The Worthing-based firm, which supplies customers across Sussex, Hampshire and Kent, was given one star out of four for 2019 by the Environment Agency.
It marks the first time that any company has rated that low in the Environmental Performance Assessment since 2015, and the first time Southern Water has been given that dubious honour since 2013.
Southern Water had been rated three stars, or 'good', as late as 2017 but fell to a two-star 'requiring improvement' grade in 2018 prior to the latest drop.
The report looked into the number of water pollution incidents, including how many of those were serious, along with pollution per km of sewer pipes and compliance with permits.
Southern Water were found to have recorded 430 incidents across their network in 2018/19, their highest since 2011.
Seven of those were rated as serious.
For every 10,000km of sewer, there were 110 incidents, which is almost triple the 39 which occurred last year.
The Environment Secretary, George Eustice, said that four out of the nine companies providing water in England - Southern Water, Anglian, Northumbrian and South West Water - were falling short of standards.
“Water companies have a responsibility to act as custodians of the environment and this report for 2019 shows that some are failing to take their obligations seriously. That is not good enough.
“We have the rightly ambitious target in our 25 Year Environment Plan to bring at least three quarters of our waters as close as possible to their natural state as soon as possible and are bringing forward a legally binding target on water quality in the Environment Bill. Our new Environmental Land Management scheme – replacing the EU CAP scheme – will also play a critical part in reducing some of the farming practices which pollute our waters.
“Certain water companies must step up and do better, which is why I will be meeting those who are falling short of our expectations to discuss how we can work together to drive better performance.”
Southern Water's CEO, Ian MacAuley, said the company were 'rightly disappointed' to have fallen in the ratings.
"We are already taking bold steps to set our pollution record straight.
"We invested an additional £3.2 million during 2019–20 to improve our ability to find and fix leaks alongside an additional £54 million to improve pollution performance.

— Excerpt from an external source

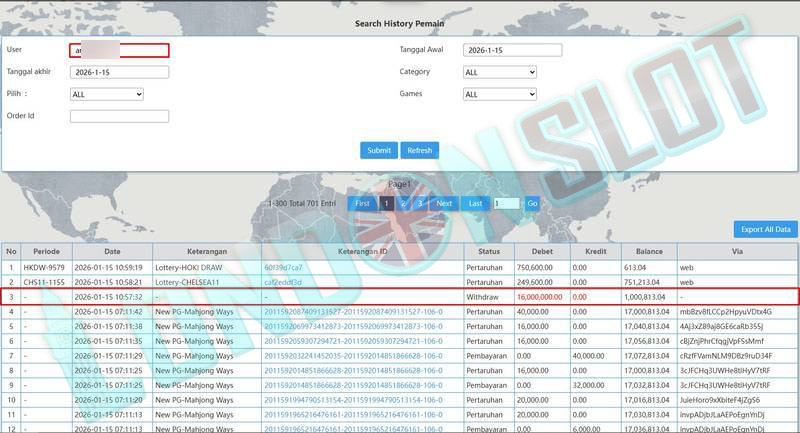This screenshot has width=800, height=433.
Task: Go to First page
Action: pos(362,203)
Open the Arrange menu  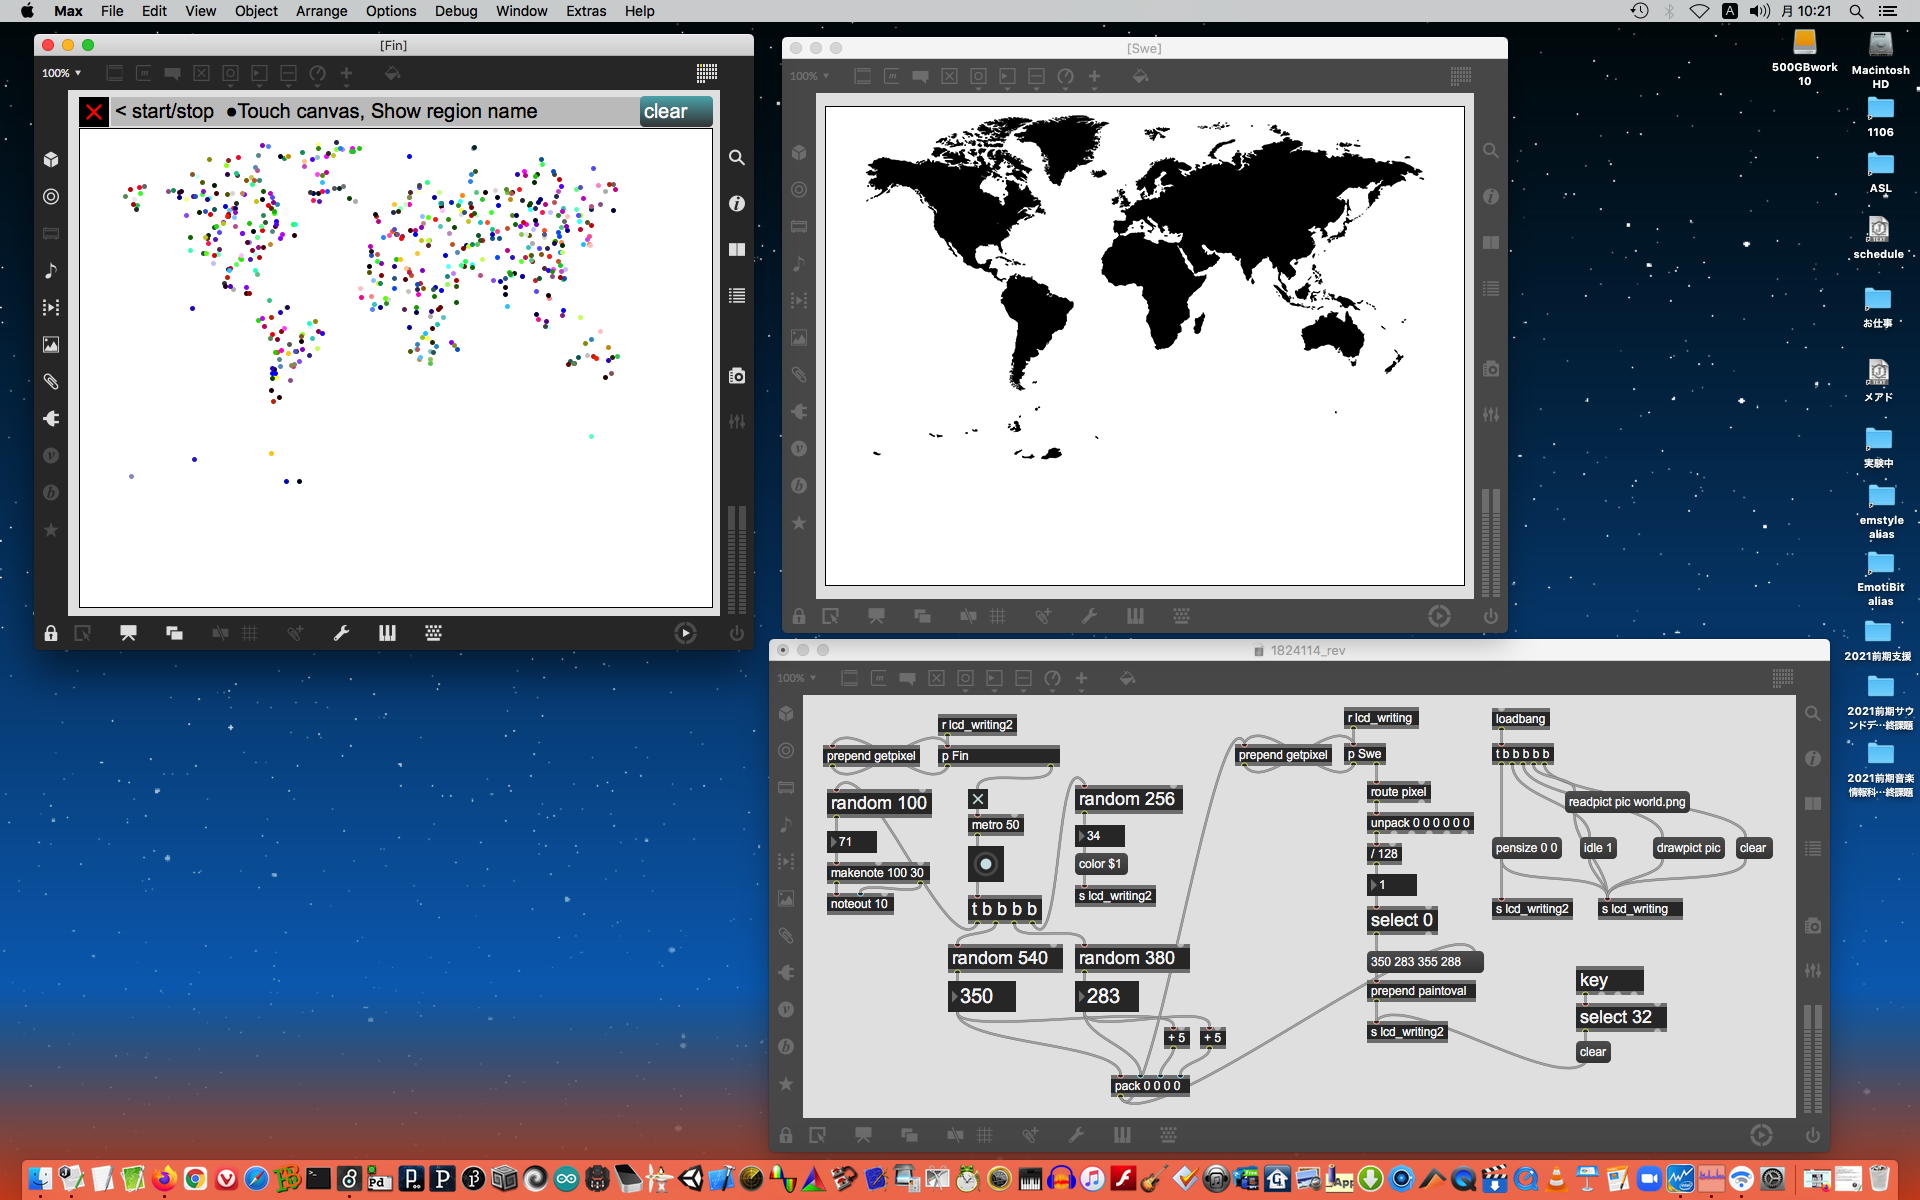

“Southern Water is a company in transformation and last month we announced our Pollution Incident Reduction Plan, which was shared with the Environment Agency following months of work. We are one of the first organisations in the sector to have analysed the challenge in detail and developed a plan around it. It sets out a plan to reduce pollution incidents to 80 per year by 2025, and zero pollution incidents by 2040.
“We are also fully confident this plan and future iterations will allow us to reduce the number of pollution incidents in the imminent future.”